▶ [WORK TO BE COMPLETED]
Reproduce the entire interview transcript on classroom gag-order bills, word for word.

▶ [PROVIDED TEXT]
☆ ☆ ☆ ☆ ☆
MATTHEW SHEFFIELD: Welcome to Theory of Change, Jonathan.

JONATHAN FRIEDMAN: Yeah, thanks for having me.

SHEFFIELD: All right. Just real quick what are you guys defining as a gag order here? What is that?

FRIEDMAN: Sure. So this is a term that we coined in 2021 to reflect the rise of something that isn’t unprecedented in American history, but at the level and scope that we’re seeing was quite new: bills being written with the explicit intent of curbing conversations in classrooms.

And you know, that kind of kernel of an idea has taken many different forms. It has shifted over the past year and a half, two years. Sometimes it takes the shape of targeting specific ideologies or specific curricula. A lot of the ways it’s described most of the time is [00:02:00] very vague. So you can’t talk about this very general thing in a classroom.

And we have seen an explosion of these bills spread across many states. They began, I think, as a way to stomp the 1619 Project by the New York Times. But they quickly expanded and now they’re taking new form in new states and targeting not just K to 12 schools, but sometimes higher education as well.
☆ ☆ ☆ ☆ ☆
▶ [GIVEN RECORDS]

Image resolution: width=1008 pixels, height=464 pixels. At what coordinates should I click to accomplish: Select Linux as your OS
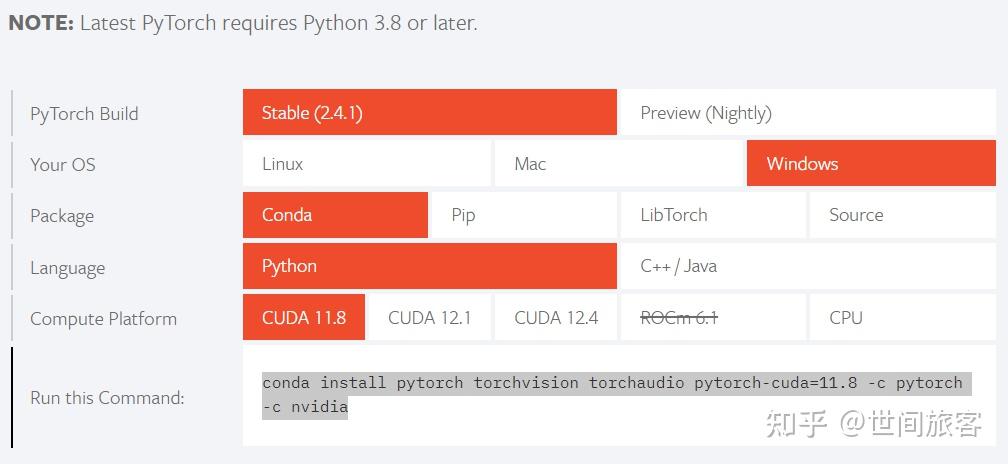tap(366, 164)
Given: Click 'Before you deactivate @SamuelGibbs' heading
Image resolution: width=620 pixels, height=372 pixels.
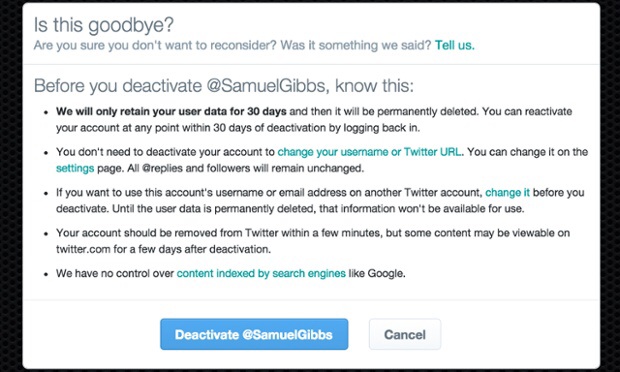Looking at the screenshot, I should point(223,86).
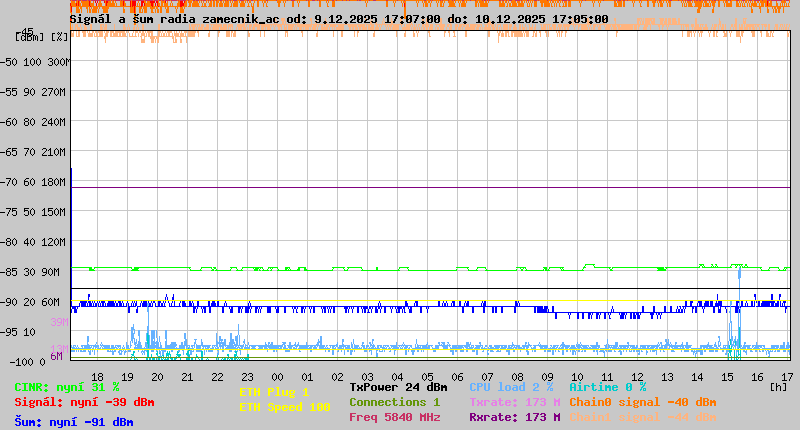Click the TxPower 24 dBm label
This screenshot has height=430, width=800.
(x=398, y=387)
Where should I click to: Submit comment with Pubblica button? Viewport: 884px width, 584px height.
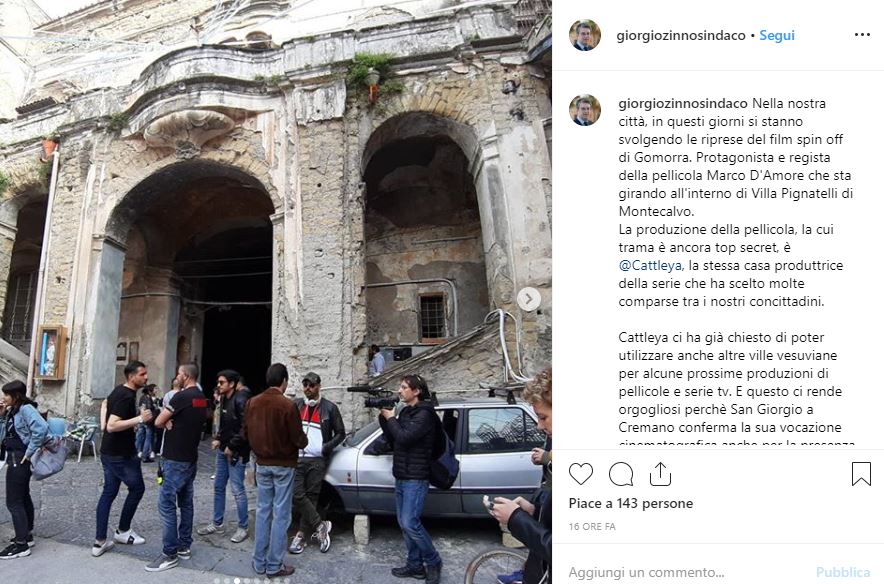[843, 572]
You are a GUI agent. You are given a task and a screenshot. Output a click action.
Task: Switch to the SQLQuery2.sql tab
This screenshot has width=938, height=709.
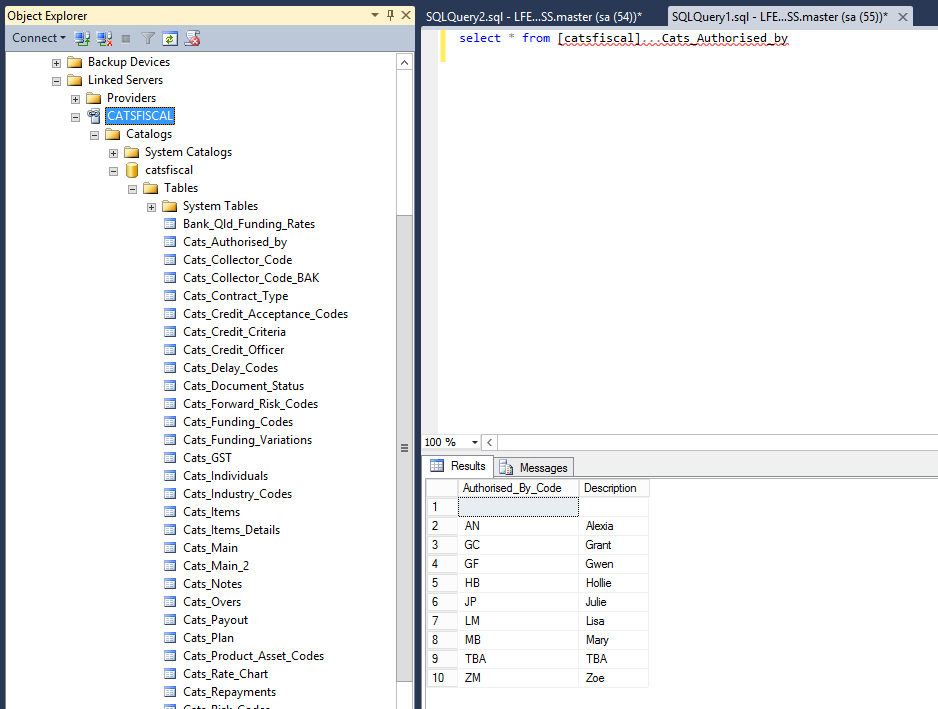pyautogui.click(x=532, y=17)
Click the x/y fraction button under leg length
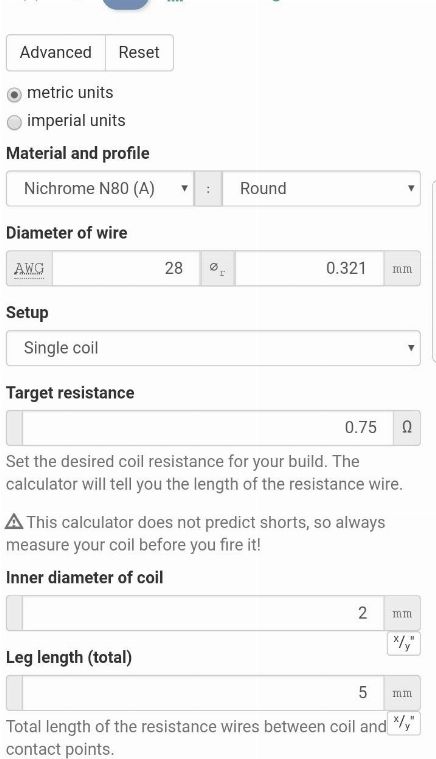 (x=404, y=723)
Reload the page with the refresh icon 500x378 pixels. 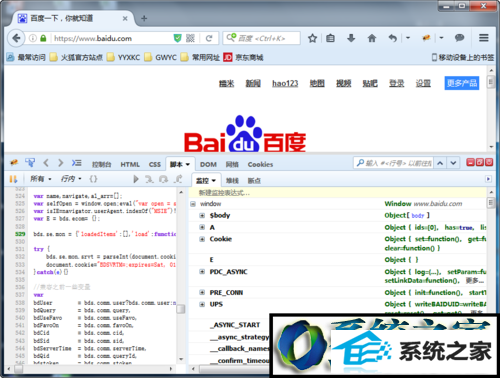(209, 38)
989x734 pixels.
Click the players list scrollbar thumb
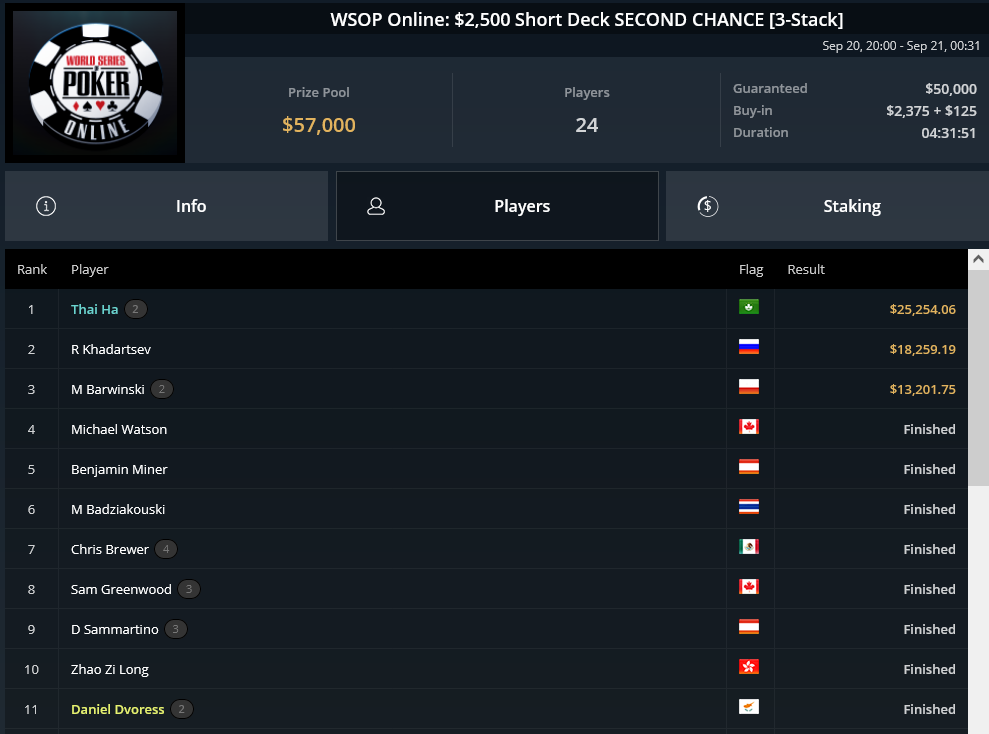[978, 378]
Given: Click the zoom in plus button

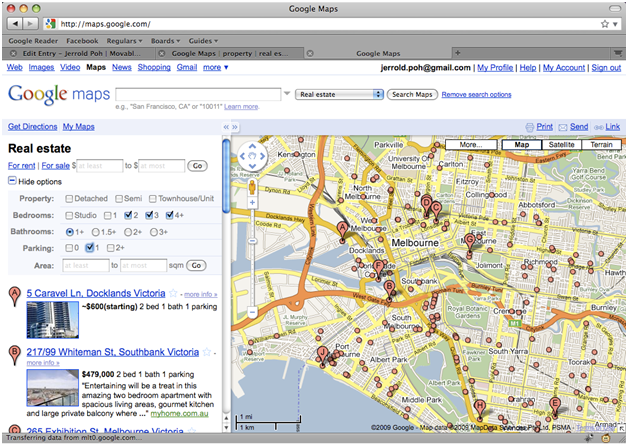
☆ ☆ ☆ ☆ ☆
▶ [FULL SOLUTION]
MATTHEW SHEFFIELD: Welcome to Theory of Change, Jonathan.

JONATHAN FRIEDMAN: Yeah, thanks for having me.

SHEFFIELD: All right. Just real quick what are you guys defining as a gag order here? What is that?

FRIEDMAN: Sure. So this is a term that we coined in 2021 to reflect the rise of something that isn’t unprecedented in American history, but at the level and scope that we’re seeing was quite new: bills being written with the explicit intent of curbing conversations in classrooms.

And you know, that kind of kernel of an idea has taken many different forms. It has shifted over the past year and a half, two years. Sometimes it takes the shape of targeting specific ideologies or specific curricula. A lot of the ways it’s described most of the time is [00:02:00] very vague. So you can’t talk about this very general thing in a classroom.

And we have seen an explosion of these bills spread across many states. They began, I think, as a way to stomp the 1619 Project by the New York Times. But they quickly expanded and now they’re taking new form in new states and targeting not just K to 12 schools, but sometimes higher education as well.